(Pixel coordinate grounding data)

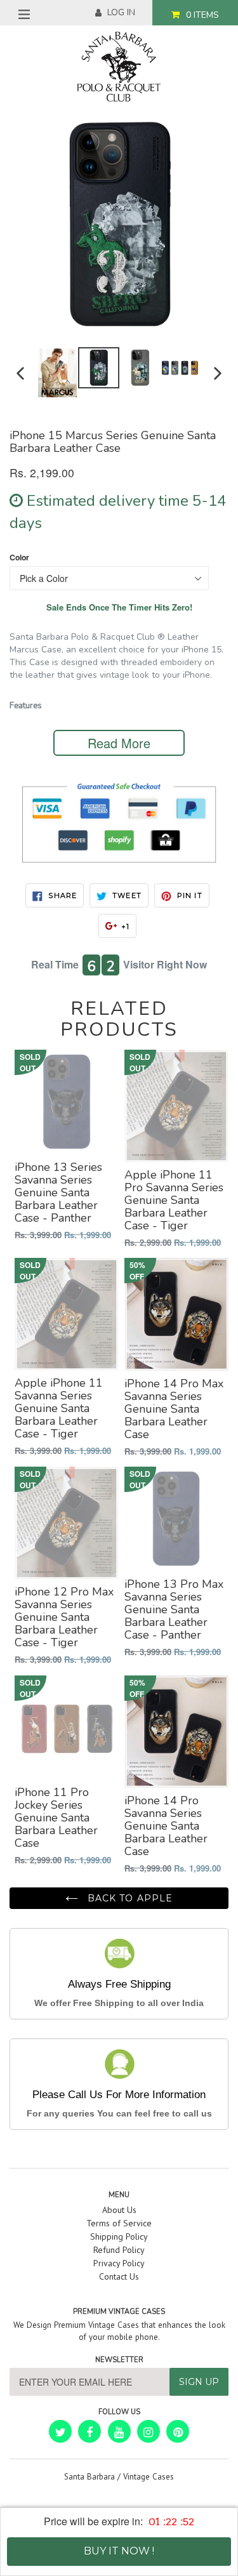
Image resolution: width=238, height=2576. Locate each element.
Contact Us (119, 2276)
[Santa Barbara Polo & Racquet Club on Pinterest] (177, 2431)
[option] (57, 373)
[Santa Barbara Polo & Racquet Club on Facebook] (89, 2431)
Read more (119, 743)
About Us (119, 2210)
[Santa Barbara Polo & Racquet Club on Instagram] (148, 2431)
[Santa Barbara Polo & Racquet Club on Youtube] (119, 2431)
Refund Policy (119, 2250)
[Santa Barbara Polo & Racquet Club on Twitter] (60, 2431)
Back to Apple (128, 1898)
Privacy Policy (119, 2263)
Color (19, 557)
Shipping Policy (119, 2236)
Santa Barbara (89, 2476)
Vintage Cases (148, 2476)
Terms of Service (119, 2223)
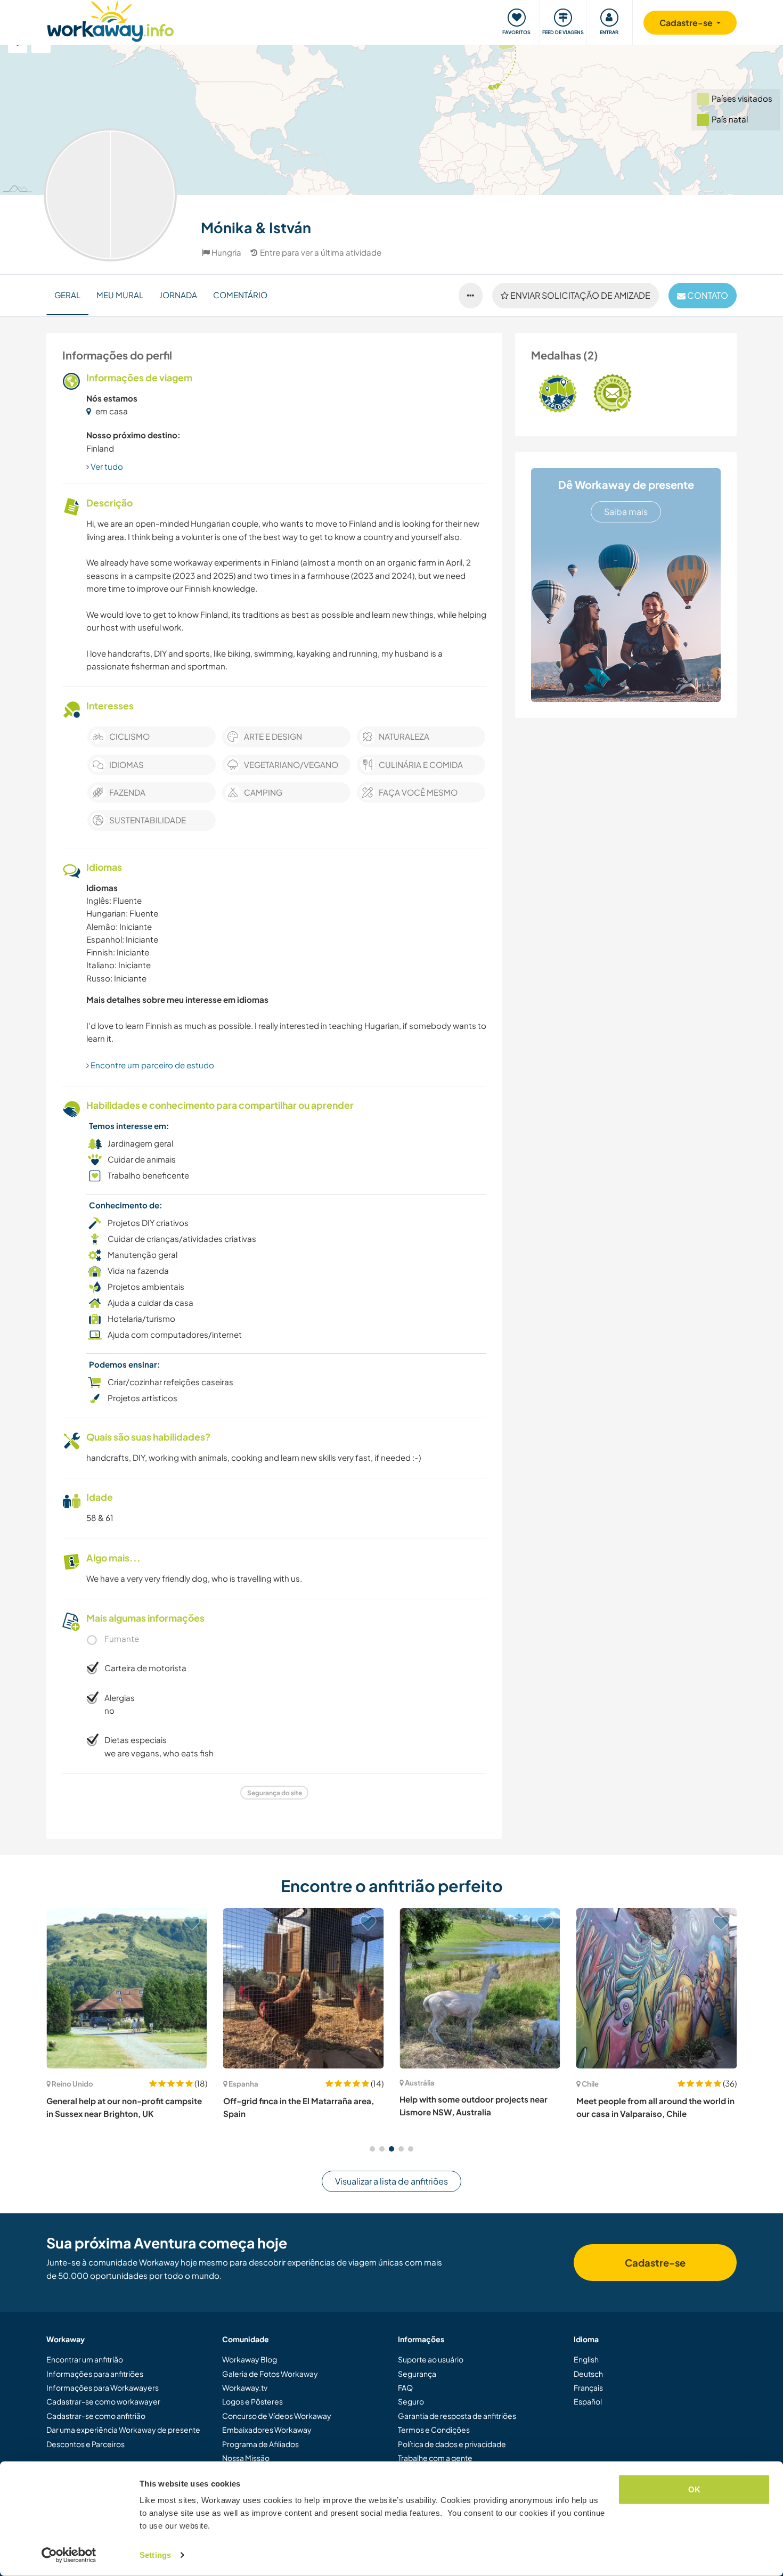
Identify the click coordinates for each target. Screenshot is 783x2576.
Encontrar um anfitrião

WHAT IS REQUIRED
In the entries above, find each line with the word "Polo" and show it.

OUTPUT FOR THIS EXERCISE
[Santa Barbara Polo & Racquet Club on Pinterest] (177, 2431)
[Santa Barbara Polo & Racquet Club on Facebook] (89, 2431)
[Santa Barbara Polo & Racquet Club on Instagram] (148, 2431)
[Santa Barbara Polo & Racquet Club on Youtube] (119, 2431)
[Santa Barbara Polo & Racquet Club on Twitter] (60, 2431)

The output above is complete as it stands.